Some might believe that the party’s collapse can be explained by the successes of President Nicolas Sarkozy. I do not share this view. Government deficit levels have reached and exceeded worrying highs, unemployment is rising at an alarming rate, and several structural reforms have not delivered the expected results.
Under the leadership of Mr Sarkozy, the French political right has managed to stay true to its old paradoxes. While it is certainly conducting a conservative policy in taxation, judging by the tax breaks given to better-off households, it has shied away from opening up an economic system that is biased in favour of insiders. Labour market reforms have increased this bias instead of reducing it.
Yet it is not enough to acknowledge the limits of the current presidency; indeed, I am convinced that knee-jerk anti-Sarkozyism only damages the credibility of the left.
What we need to understand are the reasons for the decline of European social democracy, especially the French Socialist party. While capitalism is being widely called into question by the global recession, theleft has not been able to convince Europeans that it can remodel the system. In almost every country in the European Union, it has experienced major setbacks.
In failing to face up to the repercussions of a more globalised economy and the individualisation of society, the left gradually let itself become caught up in an outdated view of the world. Too often, being on the left involves seeking to rebuild what has been destroyed, without ever considering the positive implications of current developments.
As Joseph Schumpeter demonstrated, capitalism is based on the principle of “creative destruction”. While crises always have serious and worrying ramifications, the job of the left is not to deny the inevitable; instead, it should seek to transform every change into an opportunity to promote its values. It is up to the left to ensure that trade is globalised in such a way as to protect the most vulnerable and create new opportunities for those who are losing out. This would achieve far more than furious and abstract denunciations of the capitalist system.
While free-market fundamentalism has been weakened by the current crisis, a step backwards to the previous situation is neither possible nor desirable. A number of irreversible trends prevent such a move. First, the rise of individualism makes it increasingly difficult to identify all-encompassing solutions. Second, there is the process of globalisation, which continues relentlessly despite a momentary fall in trade. Last but by no means least, we are seeing increased awareness of environmental issues and of the challenge for humanity represented by global warming.
The left must therefore come up with a new doctrine that will enable it to pursue several goals at once. These include the extension of individual choice, the protection of global public assets and the pursuit of greater fairness, given that equality has proved unattainable. The latter is a particularly important challenge for the French left, which clings to its grand ideals and lofty sentiments.
Recently, I had the opportunity to gauge the strength of this conformist tendency. For several decades, France has been plagued by segregation. Whether regional, social or ethnic, discrimination affects the daily lives of millions of our compatriots.
Yet saying – as I have done – that there are not enough white people in the young, working-class town of Évry, just as there are not enough black people in the affluent suburb of Neuilly, is likely to be met with a barrage of criticism. If we are ever to tackle this issue, it is essential that we identify ghettos in all their forms.

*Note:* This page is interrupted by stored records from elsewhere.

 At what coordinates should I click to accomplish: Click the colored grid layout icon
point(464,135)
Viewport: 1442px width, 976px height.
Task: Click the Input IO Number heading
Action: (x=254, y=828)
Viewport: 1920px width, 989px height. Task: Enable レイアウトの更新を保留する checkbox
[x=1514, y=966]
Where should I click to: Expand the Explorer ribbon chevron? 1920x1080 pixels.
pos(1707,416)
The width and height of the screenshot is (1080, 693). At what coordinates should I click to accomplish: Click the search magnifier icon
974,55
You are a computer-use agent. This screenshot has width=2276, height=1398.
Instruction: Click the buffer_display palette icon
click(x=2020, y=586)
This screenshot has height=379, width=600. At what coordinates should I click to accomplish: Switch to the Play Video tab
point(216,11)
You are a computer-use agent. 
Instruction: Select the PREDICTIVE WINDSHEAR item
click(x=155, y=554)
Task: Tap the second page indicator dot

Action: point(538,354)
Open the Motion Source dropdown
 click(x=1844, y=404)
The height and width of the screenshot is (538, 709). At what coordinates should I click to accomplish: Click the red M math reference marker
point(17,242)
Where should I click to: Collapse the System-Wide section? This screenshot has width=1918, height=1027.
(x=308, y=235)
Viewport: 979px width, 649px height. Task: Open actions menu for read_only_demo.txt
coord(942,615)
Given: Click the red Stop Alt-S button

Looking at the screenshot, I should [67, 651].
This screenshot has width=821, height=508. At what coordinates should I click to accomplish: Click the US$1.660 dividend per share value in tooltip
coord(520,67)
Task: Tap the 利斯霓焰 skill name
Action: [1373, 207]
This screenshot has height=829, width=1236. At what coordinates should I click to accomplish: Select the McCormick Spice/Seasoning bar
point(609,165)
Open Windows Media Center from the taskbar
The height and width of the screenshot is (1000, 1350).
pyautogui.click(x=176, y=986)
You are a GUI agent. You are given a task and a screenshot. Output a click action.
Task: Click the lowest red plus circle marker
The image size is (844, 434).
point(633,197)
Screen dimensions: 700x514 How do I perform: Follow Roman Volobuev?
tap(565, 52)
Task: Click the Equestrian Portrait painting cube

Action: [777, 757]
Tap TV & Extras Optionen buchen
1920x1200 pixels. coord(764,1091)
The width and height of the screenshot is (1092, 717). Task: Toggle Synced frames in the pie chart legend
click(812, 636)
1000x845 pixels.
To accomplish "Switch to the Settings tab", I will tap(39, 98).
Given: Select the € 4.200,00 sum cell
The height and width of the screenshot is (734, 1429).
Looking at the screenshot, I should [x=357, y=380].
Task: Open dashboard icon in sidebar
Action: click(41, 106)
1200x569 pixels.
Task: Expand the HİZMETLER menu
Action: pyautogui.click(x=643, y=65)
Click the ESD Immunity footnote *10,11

It is precisely because I want the left to face up to reality that I intend to stand as a candidate in the 2012 presidential elections. In the debate that will ensue, my essential aim is to promote a radical modernisation of the French Socialist party’s ideology, as part of which I am proposing a more appropriate name – for which I am still searching. Indeed, I believe that the term “socialism” – an inheritance from the 19th century – is one of the main factors contributing to a confused identity.
For too long, the left has sought to use ideology to make up for its lack of a strong militant base in the working class and pressure from the far left. It is high time that it renounced its pompous claims and contented itself with the pursuit of a “relative utopia” of the kind proposed by Albert Camus. While there is no longer an alternative to the capitalist system and market economy, there are countless methods that will allow us to increase the range of choices available to all individuals.
I am convinced that this is the best and indeed only way to re-inject meaning into the age-old struggle of the political left.